The question is common in theme:  how can you condone a form of entertainment in which the female characters are so blatantly objectified? The associated image is just as common:  female character toting breasts larger than her rocket launcher is saving/destroying the world while wearing nary enough fabric to keep one’s ears warm. While perhaps exaggerated, we can’t deny that the impossibly glorified female figure has made more than her fair share of appearances in the world’s gaming library. 

Certainly we know that we don’t have any intention of advocating the objectification of women.  Our mothers taught us better.  So how is it that we can justify our fanaticism for video games when the whole industry seems unconcerned about female sensitivities? 

I’ll admit that when these questions first came my way, I felt guilty about not previously being bothered.  The closest I came to even registering these character models as undesirable was when I decided not to play a wood elf female in EverQuest because I figured that using some developer’s wet-dream as my avatar would detract from the charming character I wanted to play.  Nothing against wood elves or the people who chose to play them, just not my style.  I chose a hafling model as the pixelated embodiment for my in-game identity.
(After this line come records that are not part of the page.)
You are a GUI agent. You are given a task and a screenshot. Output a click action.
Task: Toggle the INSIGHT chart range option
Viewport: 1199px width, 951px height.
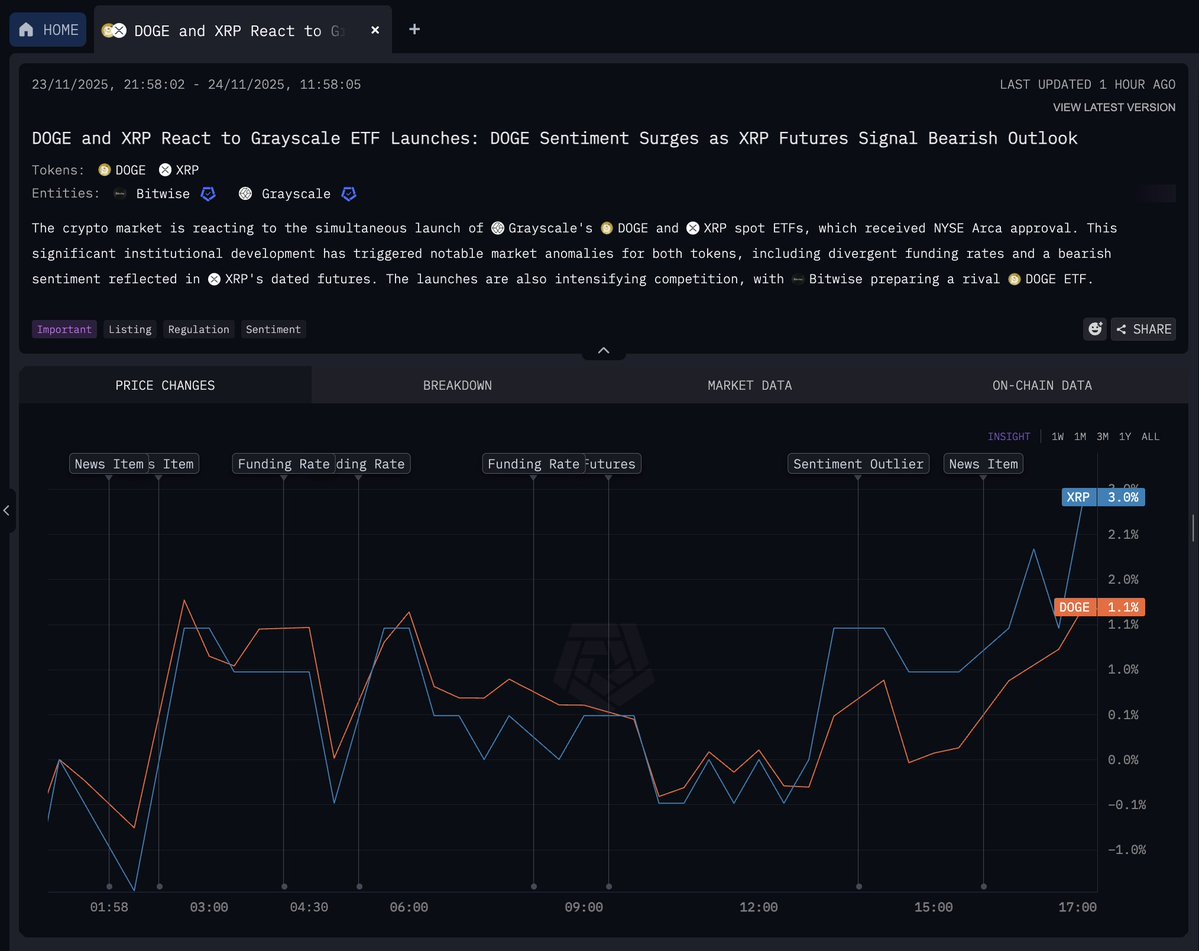pyautogui.click(x=1009, y=437)
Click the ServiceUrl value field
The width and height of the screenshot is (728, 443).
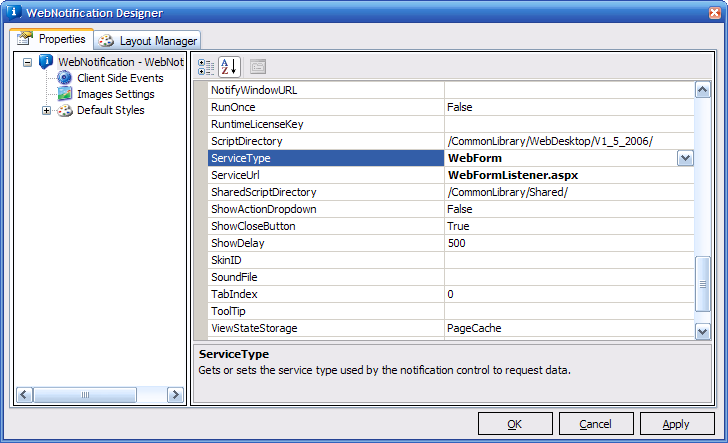click(568, 175)
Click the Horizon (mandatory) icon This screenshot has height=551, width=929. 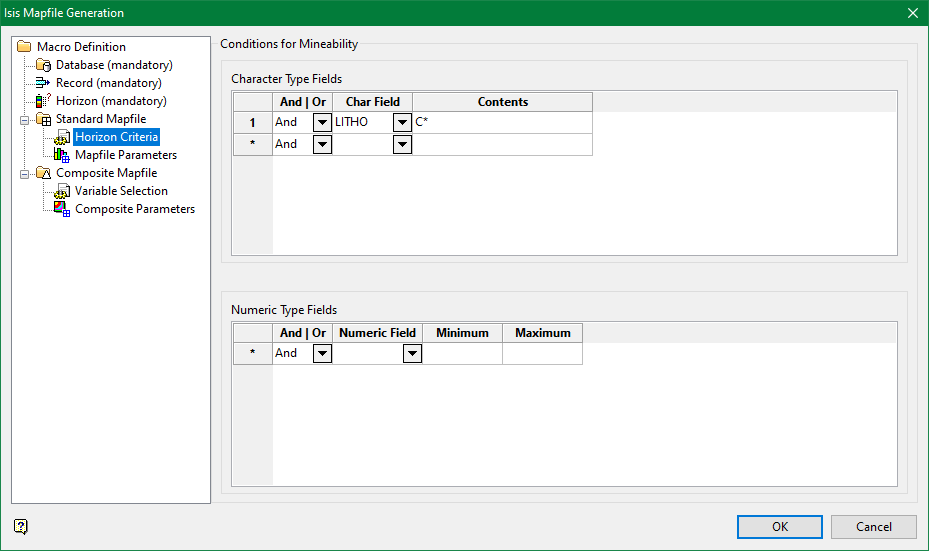pyautogui.click(x=43, y=101)
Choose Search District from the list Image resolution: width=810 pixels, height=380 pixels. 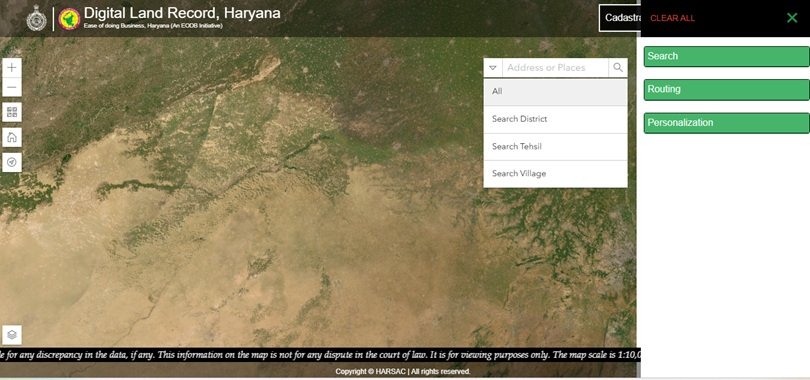[555, 119]
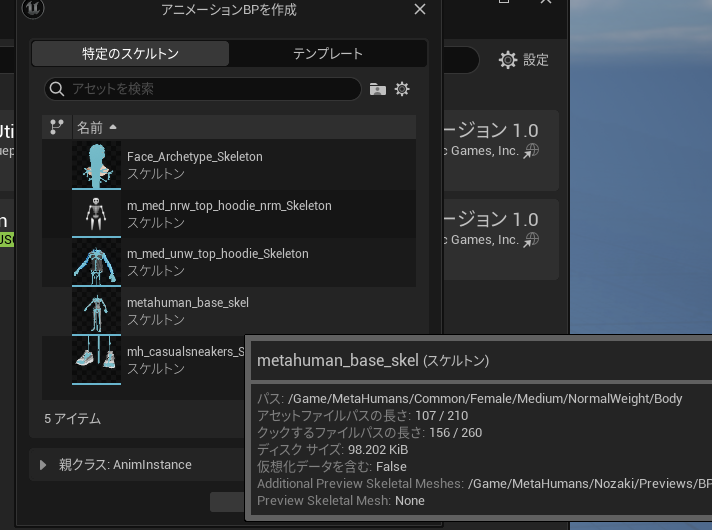
Task: Select the mh_casualsneakers skeleton thumbnail
Action: [x=96, y=359]
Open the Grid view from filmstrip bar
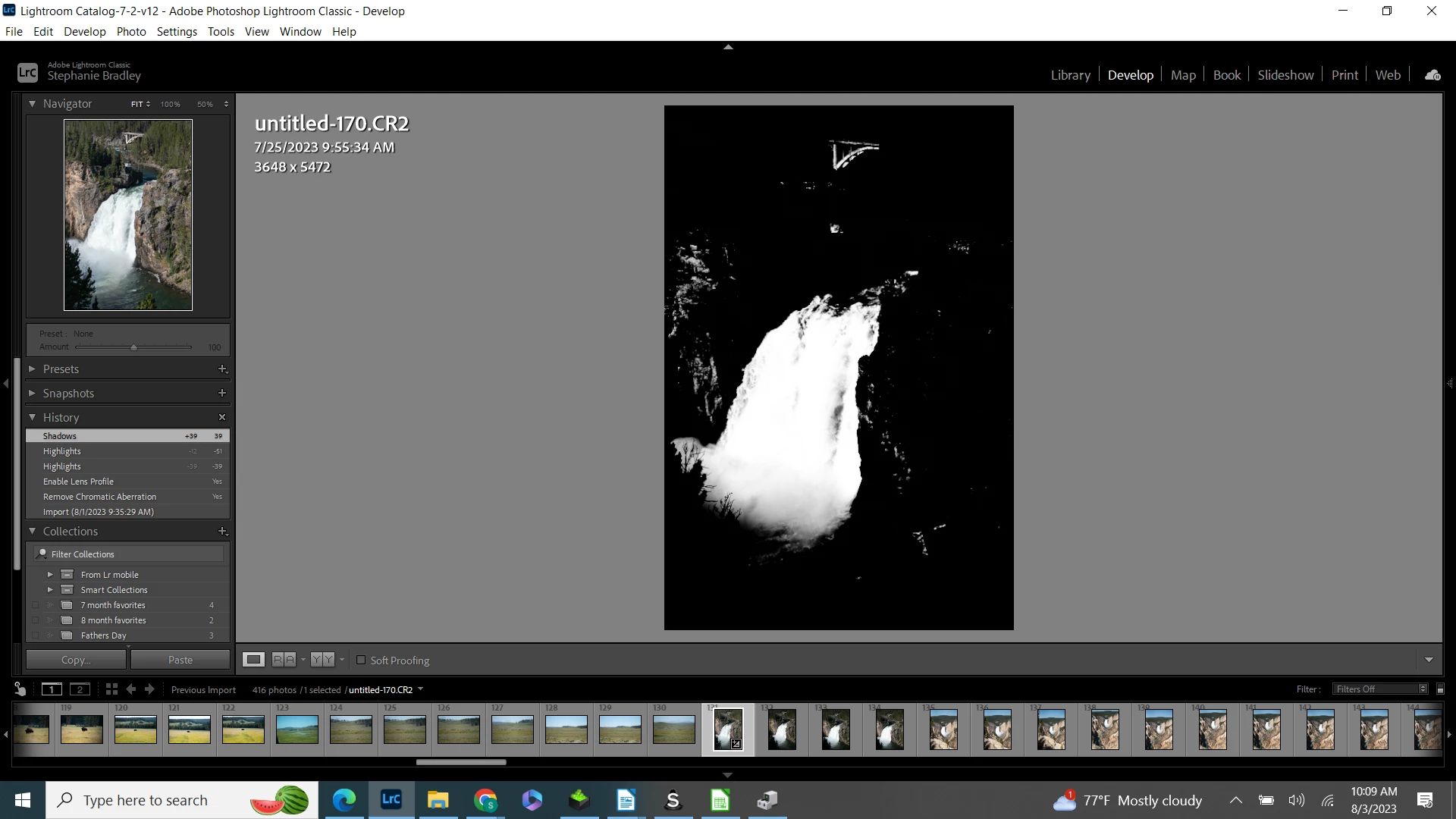Image resolution: width=1456 pixels, height=819 pixels. tap(111, 689)
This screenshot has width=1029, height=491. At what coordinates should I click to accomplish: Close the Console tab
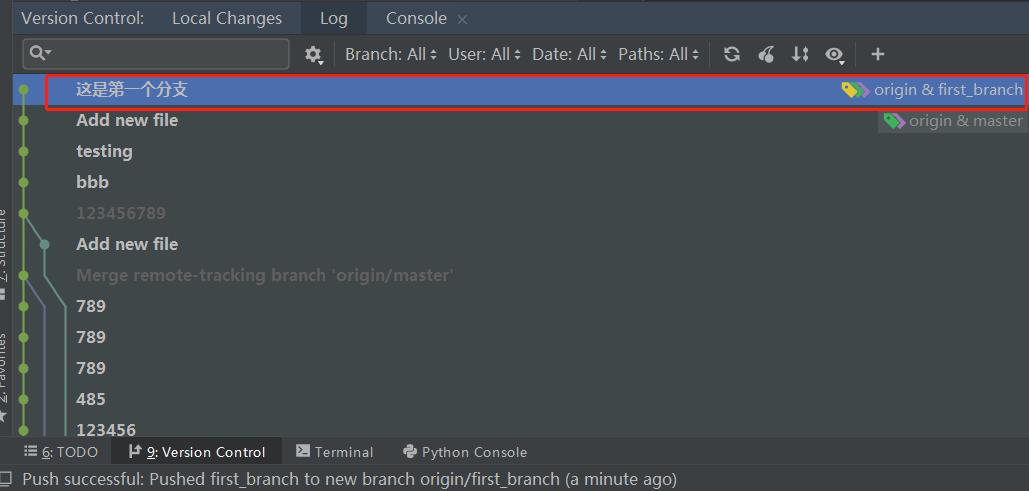[x=462, y=19]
My realization is that I don’t mind if developers want to create female characters from their wildest dreams because I consider video games to be art.  I don’t apply a generalized judgment to an entire genre if one particular artist or creation represents statements I don’t agree with.  Art is stylized.  Art is aesthetic.  Art is someone’s opinion or thought and they might even be trying to express an idea.  But in video games, I don’t interpret the use of impossibly, bodaciously-built babes as a statement by the developer that any woman worthy of portrayal or attention must be like that. 

Another example of an art form that frequently uses super-females is comic books.  I’ve always loved comic book art and the exaggerated content therein.  Rarely have I felt that the artists were necessarily trying to say something negative about women or, tangentially, about me.  And even in cases where I might have made such an interpretation, I would never have assumed this to mean that all comic books were designed to objectify or demean women.
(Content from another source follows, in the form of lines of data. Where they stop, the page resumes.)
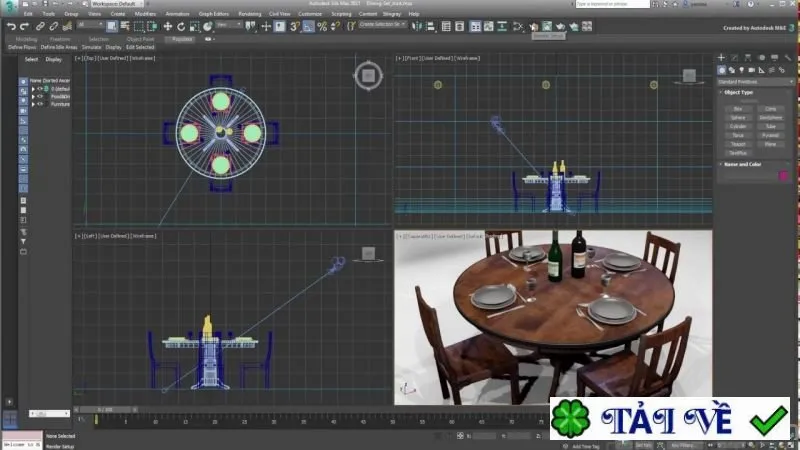This screenshot has width=800, height=450.
Task: Select the Select and Move tool
Action: 167,27
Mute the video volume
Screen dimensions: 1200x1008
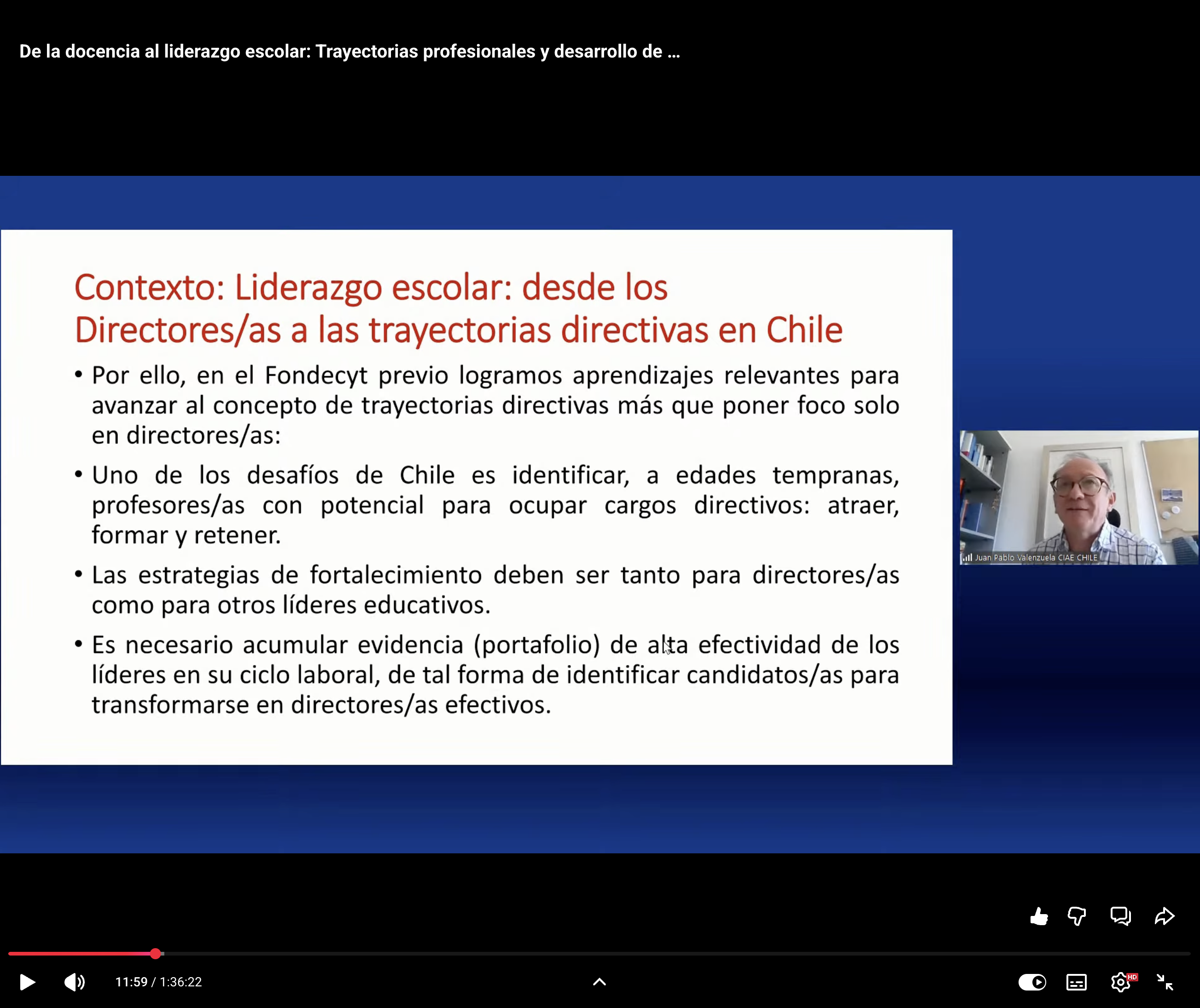[74, 982]
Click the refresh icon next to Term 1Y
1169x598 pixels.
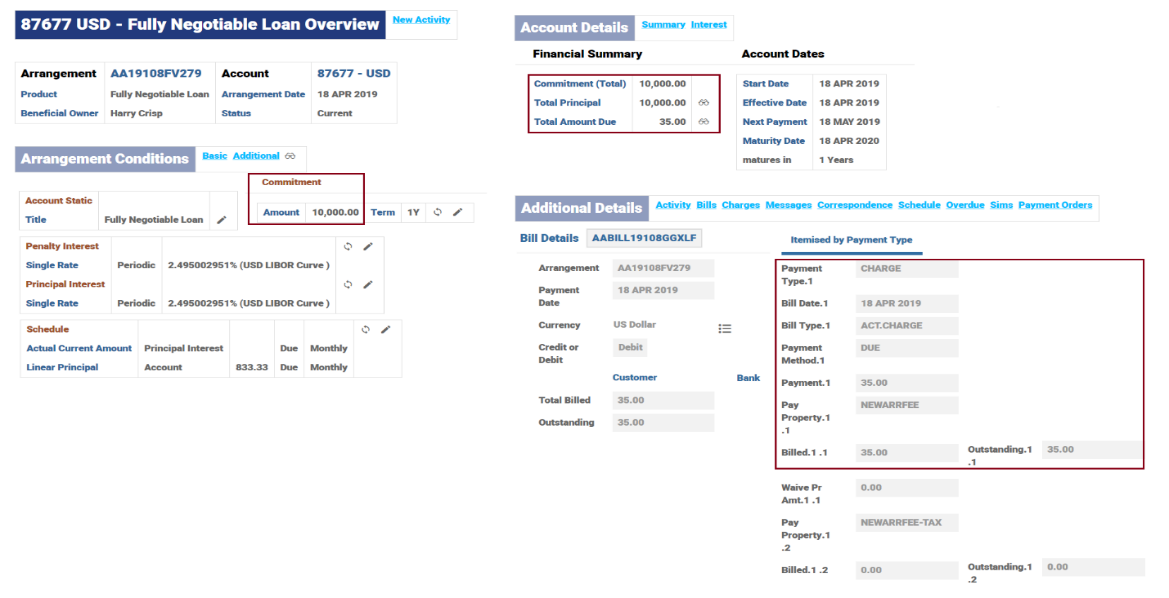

Comic books, like video games, are also well known for displaying men as impossibly well-endowed freaks of sci-fi nature.  The men of the world, however, are not complaining.  Perhaps since both the comic book and video game industries are purported to be male-dominated, people figure that the creator’s can’t be trying to insult themselves.  My point is that I don’t see why we should assume that developers are sexist, insensitive, or out to disregard the reality of female proportions.

My EverQuest experience provides an excellent vignette of my feelings on the matter.  I may or may not care for the uber-perfect, gorgeous female models in a game, but I don’t take the creation of them as a personal attack.  Granted, an ideal world would present me with options:  the female wood elf, the female ogre, the female halfling, the female troll… and a game with such depth would be a preference of mine in almost all cases.  But in general, I don’t care if there are games being made that put 60% of their resources towards developing the world’s best breast physics.  Hopefully, as women become more invested in the industry, we will see greater diversity in game heroines and more female characters that portray some element of realistic world experience.  Until then, I will proceed to love the games I love and chuckle about (and probably not play) the latest iteration of DOA.